Kitap Tanıtımı |
"Yaşasın! fotoğrafçılık yeniden icat edildi!" gibi yorumları sıkça duyar olduk; ancak fotoğrafçılık, gerçekten, yeniden icat edildi ise bu konuda bildiğimiz her şeyi bir kenara atmak gerekir mi? Bu güne kadar rüyalarımızda bile göremedğimiz nitelikte fotoğrafları çekmek için, tek bir dijital fotoğraf makinemiz olması yeterli mi? Artık kimse neyi, nerede çekmem gerekir diye düşünmeyecek; yani yeni teknoloji, her şeyi kendiliğinden yapacak mı? Artık, bir tuşa basarak, muhteşem nitelikte ve görkemli resimler elde edebilecek miyiz? Fotoğraf galerileri ve reklam ajansları bize, fotoğraflarımızı alabilmek için, çok cazip teklifler yapacaklar mı? Bu söylemler doğru mu?
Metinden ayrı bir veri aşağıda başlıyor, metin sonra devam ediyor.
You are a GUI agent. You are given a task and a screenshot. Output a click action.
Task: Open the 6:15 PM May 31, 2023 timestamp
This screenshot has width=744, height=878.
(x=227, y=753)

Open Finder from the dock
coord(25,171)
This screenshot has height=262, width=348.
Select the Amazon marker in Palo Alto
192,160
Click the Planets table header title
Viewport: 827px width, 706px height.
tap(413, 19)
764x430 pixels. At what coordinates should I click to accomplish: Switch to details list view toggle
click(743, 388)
Diğer yanda; Fotoğraf camiasının birçok saygıdeğer mensubu, dijital fotoğrafçılığa karşı çıkışlarını sürdürerek, ülkemizde yıllardır süregelen "İstemezük" geleneğini devam ettiriyorlar. Fotoğraf çektirmekten geri kalmayan 19. yy idarecilerinin ve alimlerinin, halkın muasır medeniyete ulaşmasını engellemeye çalışan yaklaşımları, sesli sinemanın sanat olmadığını savunan 30 lu yılların çatlak sesleri ve fotoğrafın renkli olamayacağını anlatmaya çalışan 70 li yılların ustalarının geleneği bugün, fotoğrafın bir "Halk sanatı" olduğunu itiraf etmek istemeyen zihinsel dinazorların "Sayısal fotoğraf olur muymuş" veya "En iyi makine otomatik olmayan makinedir" gibilerinden görüşleri işe, istibdat devrini yad edici bir halde sürüyor.
Kişiliği ifade etmenin özel ve zevkli bir yöntem olan fotoğrafın, kendini elit ilan eden bir kesimin tekelinde kalması için çaba göstermek, kişisel ifade özgürlüğünn kısıtlanmak istenmesi olarak görülmelidir.